* _Stated goal_
Answer the following from the debt collection article below.
(a) Which court decided the case the article discusses?
(b) Which publication reported on the decision?
(c) What year is given for Arias v. Gutman, Mintz, Baker & Sonnenfeldt, PC?

* _Provided text_

########

Court Addresses Unfair Debt Collection Practices

For low-income people in the Chicago area who are dealing with large amounts of consumer debt, being harassed or treated unfairly by debt collectors can be particularly devastating. A recent case out of the U.S. Court of Appeals for the Second Circuit found in favor of debtors in the case, according to a report in the New York Law Journal. While the decision is only binding upon other courts within the Second Circuit, commentators expect that it could be persuasive and could end up playing a role in setting a similar precedent in courts across the country. As such, Oak Park residents should know about the case and how its outcome is a win for consumers who have been victims of illegal debt collection practices under the Fair Debt Collection Practices Act (FDCPA).
The FDCPA and the Case of Arias v. Gutman, Mintz, Baker & Sonnenfeldt, PC
The recent case decided by the Second Circuit, Arias v. Gutman, Mintz, Baker & Sonnenfeldt, PC (2017), could be an important step in holding debt collectors accountable throughout the country for practices that violate the FDCPA. What do you need to know about the case?

########

* _Data provided_
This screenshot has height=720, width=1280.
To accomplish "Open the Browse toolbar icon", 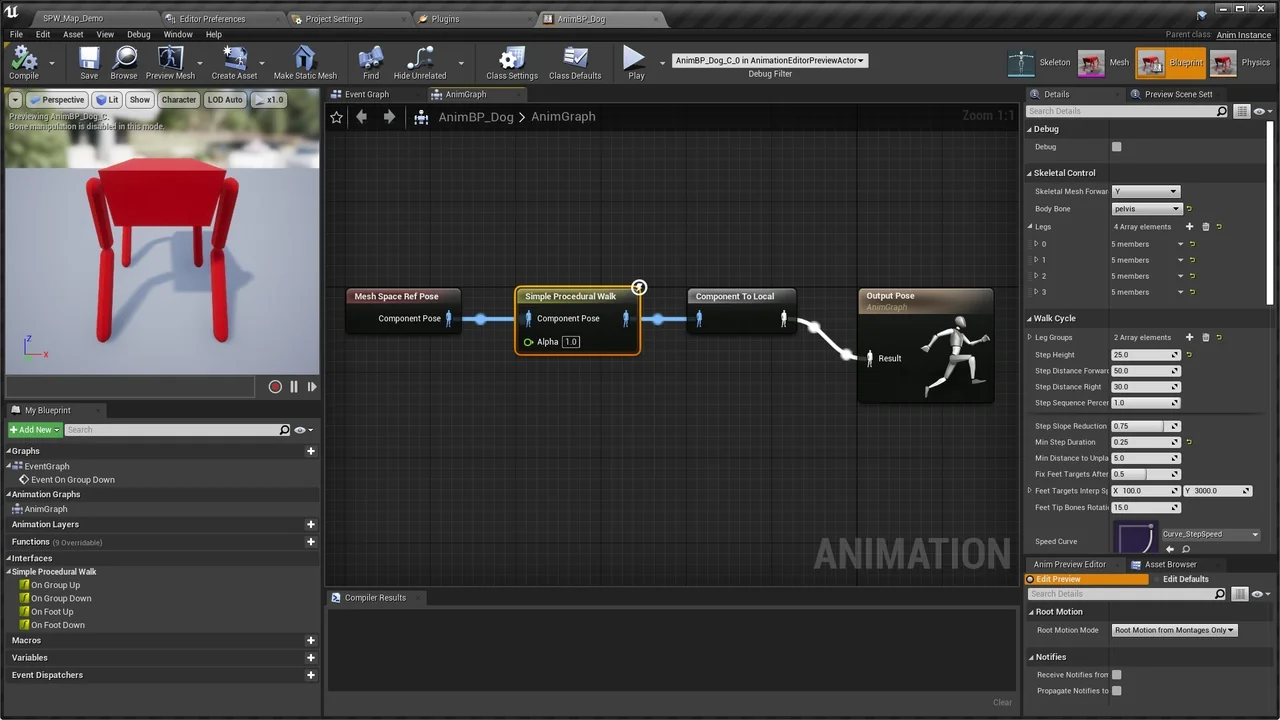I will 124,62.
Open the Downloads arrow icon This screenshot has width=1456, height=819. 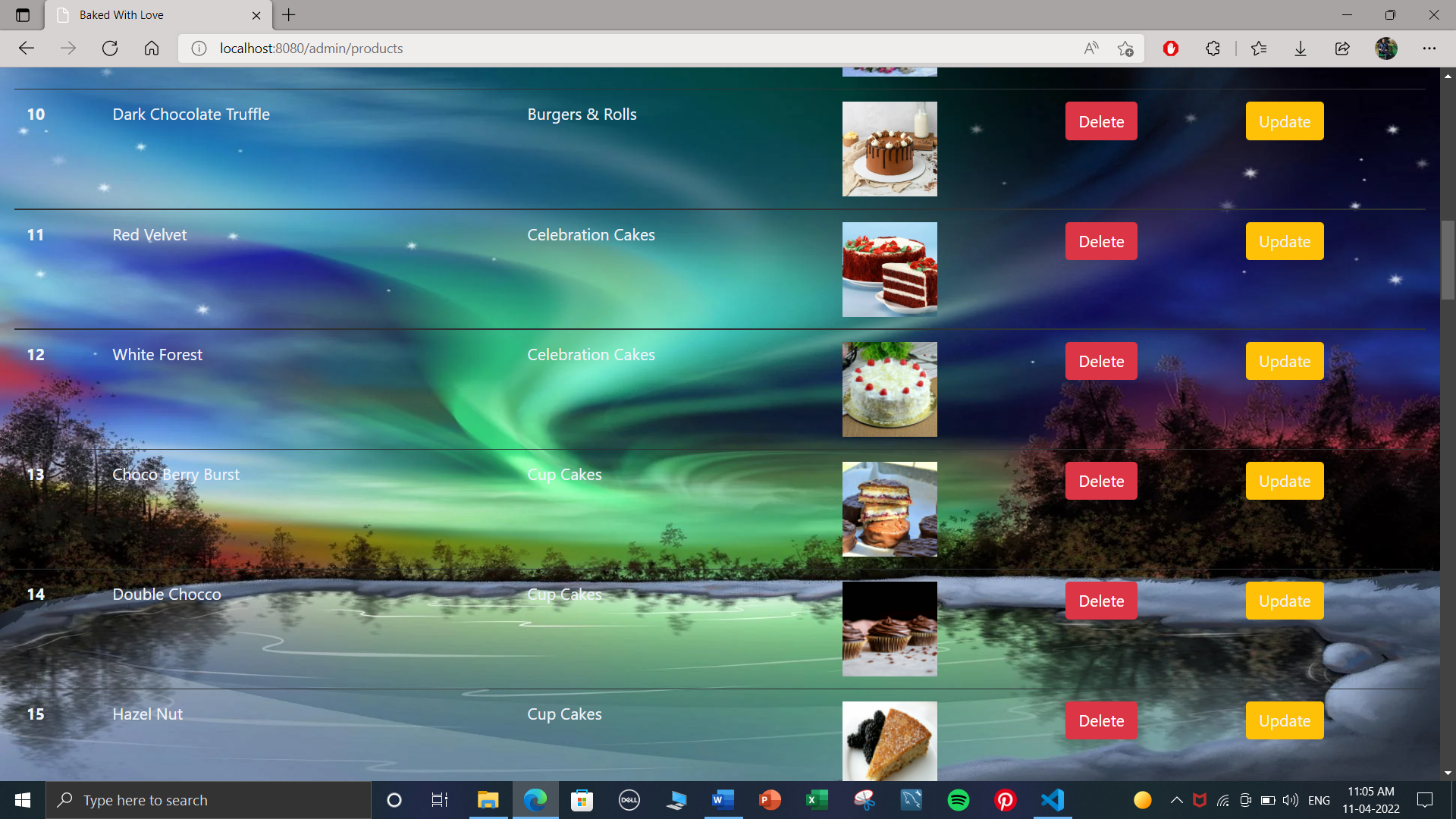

########

* _Solution for this task_
(a) The U.S. Court of Appeals for the Second Circuit
(b) The New York Law Journal
(c) 2017